This appears in the Monday, July 2, 2012 edition of the Business Mirror.
|Global FC owner/manager/playing coach Dan Palami is given the world famous Gatorade bath by his players following their UFL championship after a 1-1 draw with Loyola.|
Global are champions and as LBJ said, ‘It’s about (damn) time.’
by rick olivares picture by brosi gonzales
In football, it is essential that one must be deft of feet, skillful with the ball, and good with the hands if one is a goalkeeper. And it also pays to be good of hearing.
Following a David Basa long ball, Global forward Izzo El Habbib positioned himself to control the pass but was challenged by Loyola defender Lawrence Ikegwuruka. Sparks’ goalkeeper Ref Cuaresma rushed out yelling, “My ball. My ball.”
El Habbib heard Cuaresma’s admonition and the Sudanese forward jumped as high as he could to flick the ball towards the goal. Much to the horror of Loyola as well as to Kaya FC and their own faithful, the ball bounced into an empty net while the Sparks’ Min Ho Park gave futile chase. One-nil to Global in the 65th minute as the stands at the venerable Rizal Memorial Football Stadium erupted in cheers of celebration and mutters of disbelief.
Global team owner-slash-manager-slash-playing-coach Dan Palami pumped his fist on the sidelines. El Habbib’s goal brought them one step closer to what has been a two-year pursuit of Philippine football’s ultimate prize – the United Football League championship.
In Global’s very first year in 2010, they romped undefeated in the UFL’s Division II to merit promotion. The following year, the won the UFL Cup in a thriller at the University of Makati over Air Force. However in the league competition, the military team pipped them to retain their crown.
Following the ascent of the Philippine Men’s Football National Team and the rise of local football, Global looked to be on the outs as clubs beefed up their rosters. Global went out in the semifinals of the 2011-12 cup to nemesis Air Force while at the start of the just-concluded league tournament, lost their first match to Army. They would lose another game, this time to Loyola, 1-0 before tightening up its defense and overtaking erstwhile leader Loyola that faded in the homestretch.
Heading into the penultimate playing date of the UFL where the outcome of both matches would decide the league champion, Global garnered 41 points while Kaya had 39. For Kaya to win the league, they had to beat Stallion the in the first match of the day’s doubleheader and hope that third-running Loyola defeated Global. Given a Kaya win and a loss by Global, the title would be theirs. A win or a draw by Global and the title was theirs.
Not exactly but the matches were long protracted battles. “This game is for pride,” revealed Loyola striker Phil Younghusband who won the UFL’s Golden Boot Award for scoring 23 goals. “We’re not going to win it but either Kaya or Global will have not beaten us either. So we’re going to put our best foot forward.”

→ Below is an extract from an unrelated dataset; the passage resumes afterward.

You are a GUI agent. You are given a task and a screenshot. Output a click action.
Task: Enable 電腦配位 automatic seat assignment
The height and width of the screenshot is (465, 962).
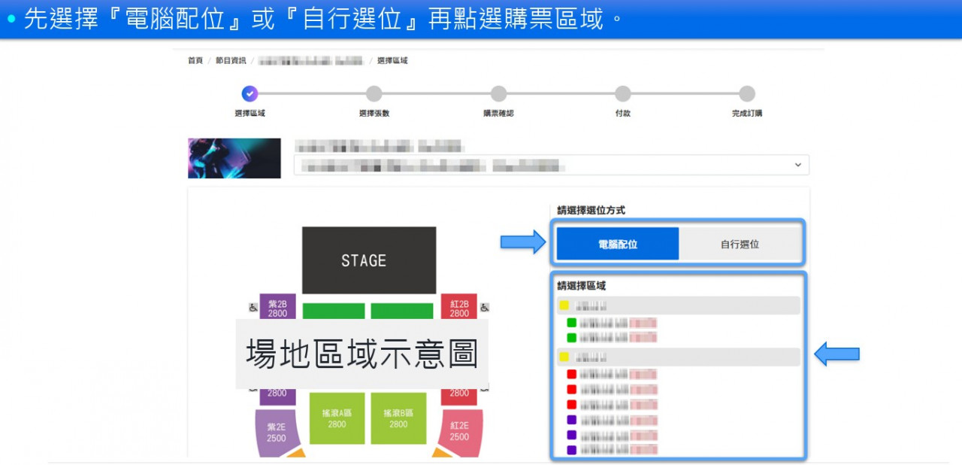pyautogui.click(x=616, y=243)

In the opener, Kaya took on a spirited Stallion squad that had lost its finely tuned passing game. But the Kale Alvarez-coached team showed how pumped up they were for the challenge as they dominated possession and scoring chances. In the 18th minute, it finally paid off when Jonah Romero set up Nate Burkey for a laser of a volley that beat Stallion keeper Wilson Muñoz for the match’s only goal.
Kaya had numerous other chances to add to their lead but they couldn’t finish the job. In the last 20 minutes, Stallion stepped up their attacks and had Kaya on their heels but keeper Saba Garmaroudi, adjudged the best net minder of the tournament, turned back one shot after another.
Kaya celebrated their win and with one foot inside the championship door, they prayed for a Loyola win. Following Byeong Yeol Jeong’s stunning equalizer in the 76th minute, the entire Kaya squad went down to the VIP section of the grandstand to cheer Loyola on. But Global’s top-rated defense with its heady back line of Jerry Barbaso, David Basa, Ange Guisso, and Carli de Murga not to mention the terrific goalkeeping of Jerome Etoundi held fast as they turned back numerous chances by Loyola.
As referee Michael Barajas blew his whistle to end the 94-minute long match, the Global players celebrated with wild abandon as de Murga stripped down to his underwear. The African contingent of the squad knelt down in prayer and pointed up to the heavens. And Palami, who has played a huge role in the rise of the beautiful game in the country, was given a freezing Gatorade bath and the traditional victory ride by his players.
Palami through chattering teeth could not hide his elation, “It’s a big achievement and it completes our cycle of titles from Division II to the cup and now the league. It wasn’t easy but this is worth all our hardships. It’s about time.”